In the entries that follow, how many lines include "agent"? Give the number and nothing else.

***** Task data

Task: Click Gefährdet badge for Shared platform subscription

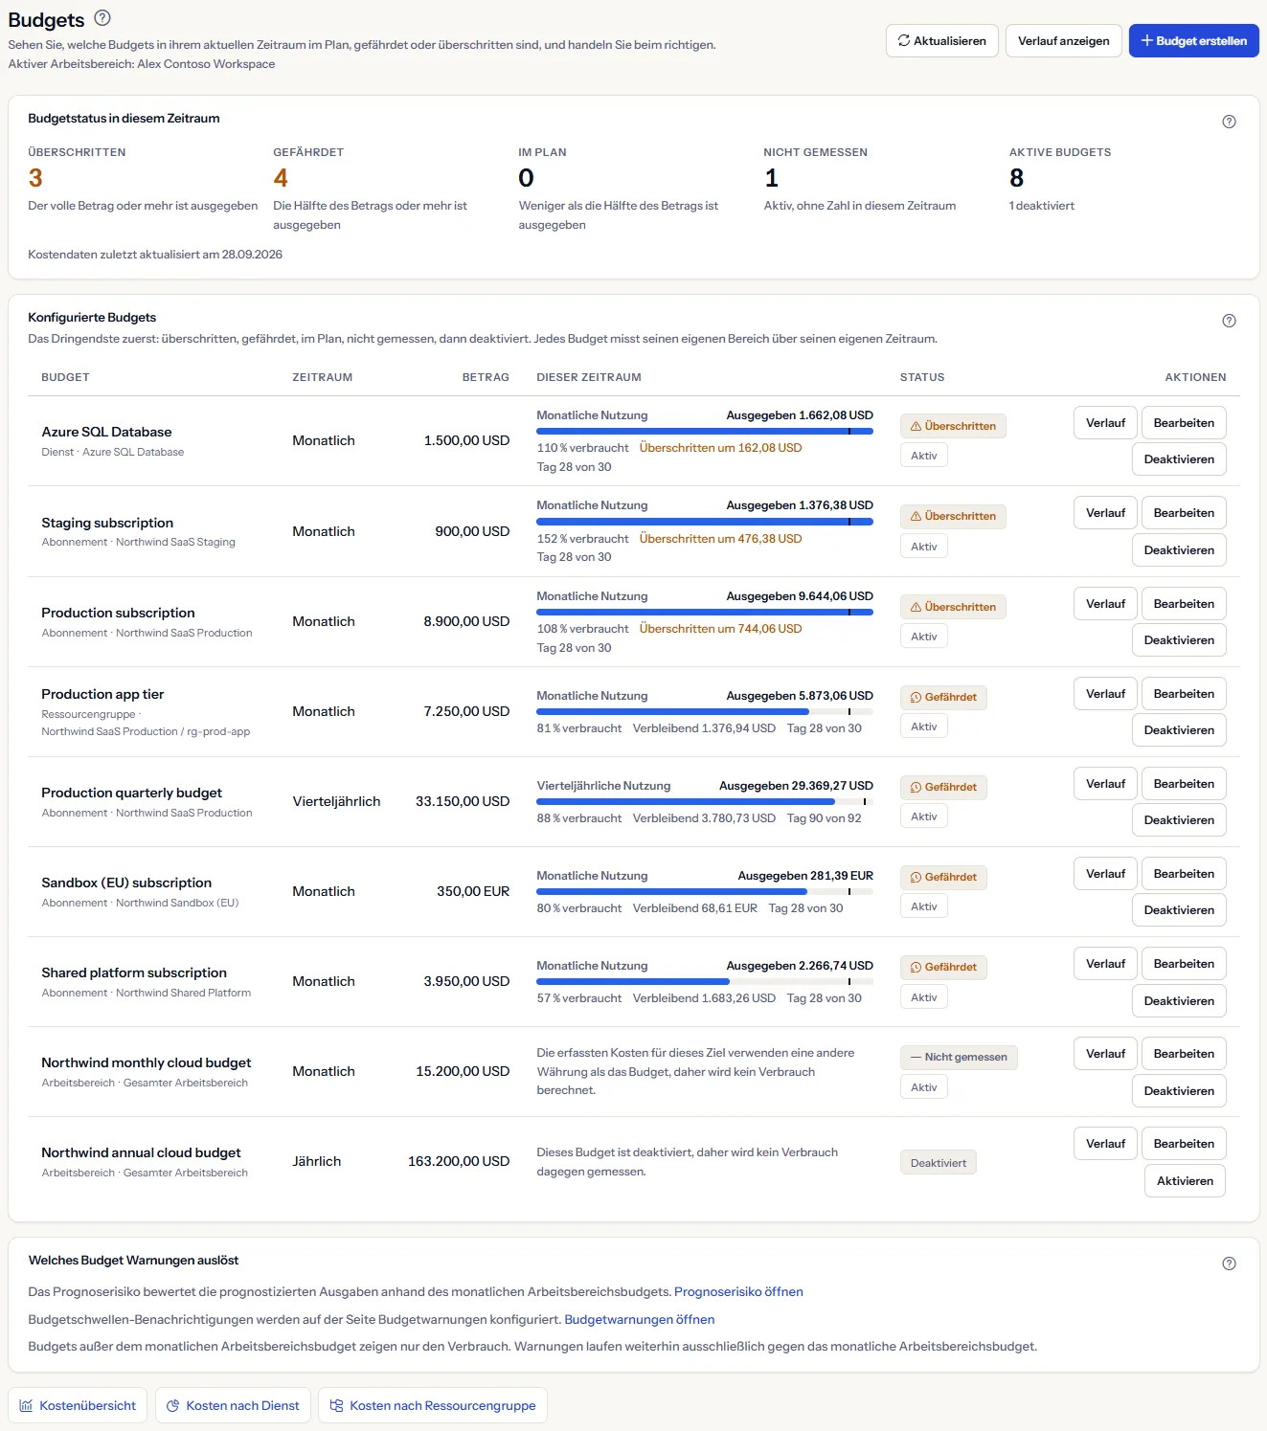Action: [943, 968]
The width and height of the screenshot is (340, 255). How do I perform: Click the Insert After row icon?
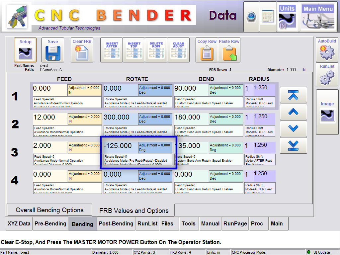click(112, 50)
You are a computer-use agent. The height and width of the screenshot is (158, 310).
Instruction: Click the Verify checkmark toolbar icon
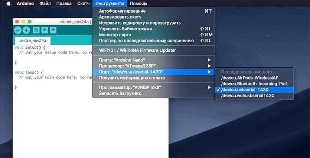pyautogui.click(x=18, y=30)
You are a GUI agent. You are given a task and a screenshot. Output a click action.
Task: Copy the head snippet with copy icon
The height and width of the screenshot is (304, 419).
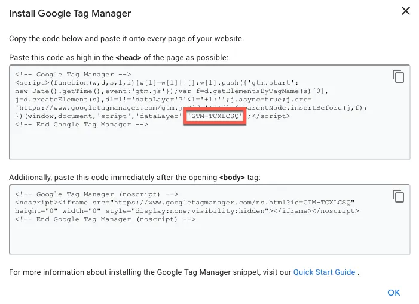pyautogui.click(x=398, y=76)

**********

#### Response:
2